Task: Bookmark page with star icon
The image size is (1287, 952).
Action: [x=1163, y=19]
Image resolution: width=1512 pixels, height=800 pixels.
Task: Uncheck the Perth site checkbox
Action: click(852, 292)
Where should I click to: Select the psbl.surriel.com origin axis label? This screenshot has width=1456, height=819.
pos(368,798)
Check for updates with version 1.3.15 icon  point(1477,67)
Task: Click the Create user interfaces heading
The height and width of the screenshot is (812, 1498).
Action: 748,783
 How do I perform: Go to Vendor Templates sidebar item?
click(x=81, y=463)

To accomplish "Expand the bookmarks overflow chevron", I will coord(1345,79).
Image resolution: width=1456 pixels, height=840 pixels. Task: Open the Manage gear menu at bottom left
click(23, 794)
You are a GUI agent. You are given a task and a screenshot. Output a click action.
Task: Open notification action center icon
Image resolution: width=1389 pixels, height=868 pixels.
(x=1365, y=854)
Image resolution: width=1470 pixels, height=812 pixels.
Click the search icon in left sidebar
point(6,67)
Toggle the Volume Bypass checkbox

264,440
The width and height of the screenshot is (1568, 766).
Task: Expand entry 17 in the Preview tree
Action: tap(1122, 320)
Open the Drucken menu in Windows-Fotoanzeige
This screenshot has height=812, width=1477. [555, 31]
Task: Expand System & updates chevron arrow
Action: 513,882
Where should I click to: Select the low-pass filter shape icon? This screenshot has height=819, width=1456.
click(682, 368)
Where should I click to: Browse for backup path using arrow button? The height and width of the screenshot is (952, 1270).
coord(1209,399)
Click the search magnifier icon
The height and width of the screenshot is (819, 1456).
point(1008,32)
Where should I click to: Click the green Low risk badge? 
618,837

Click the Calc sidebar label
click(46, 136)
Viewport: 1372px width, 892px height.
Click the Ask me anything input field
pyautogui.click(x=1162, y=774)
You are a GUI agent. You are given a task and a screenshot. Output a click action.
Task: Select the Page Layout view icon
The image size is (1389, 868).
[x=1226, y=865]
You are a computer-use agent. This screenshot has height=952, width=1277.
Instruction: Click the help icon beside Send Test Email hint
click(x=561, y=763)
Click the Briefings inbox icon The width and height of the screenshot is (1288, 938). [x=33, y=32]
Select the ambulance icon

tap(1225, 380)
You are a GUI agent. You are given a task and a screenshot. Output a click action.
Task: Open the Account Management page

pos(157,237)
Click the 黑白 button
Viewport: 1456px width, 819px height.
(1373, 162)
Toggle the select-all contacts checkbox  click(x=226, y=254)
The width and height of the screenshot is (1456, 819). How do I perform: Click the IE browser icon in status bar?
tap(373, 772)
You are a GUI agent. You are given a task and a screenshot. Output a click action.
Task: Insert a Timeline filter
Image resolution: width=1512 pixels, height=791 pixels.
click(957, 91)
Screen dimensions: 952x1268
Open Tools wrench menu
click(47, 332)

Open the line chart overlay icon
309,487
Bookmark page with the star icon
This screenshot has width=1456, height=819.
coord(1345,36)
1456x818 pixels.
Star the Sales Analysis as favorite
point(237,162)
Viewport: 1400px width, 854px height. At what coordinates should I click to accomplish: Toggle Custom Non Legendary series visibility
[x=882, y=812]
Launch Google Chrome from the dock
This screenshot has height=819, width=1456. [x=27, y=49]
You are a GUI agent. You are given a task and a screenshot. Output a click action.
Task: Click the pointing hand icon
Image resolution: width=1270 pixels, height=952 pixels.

* **Directions for this task**: Extract exactly the lines between the line containing "Launch Google Chrome from the dock" and the end of the data, including both.

* **Result for this task**:
Launch Google Chrome from the dock
This screenshot has height=819, width=1456. [x=27, y=49]
You are a GUI agent. You are given a task and a screenshot. Output a click action.
Task: Click the pointing hand icon
Image resolution: width=1270 pixels, height=952 pixels.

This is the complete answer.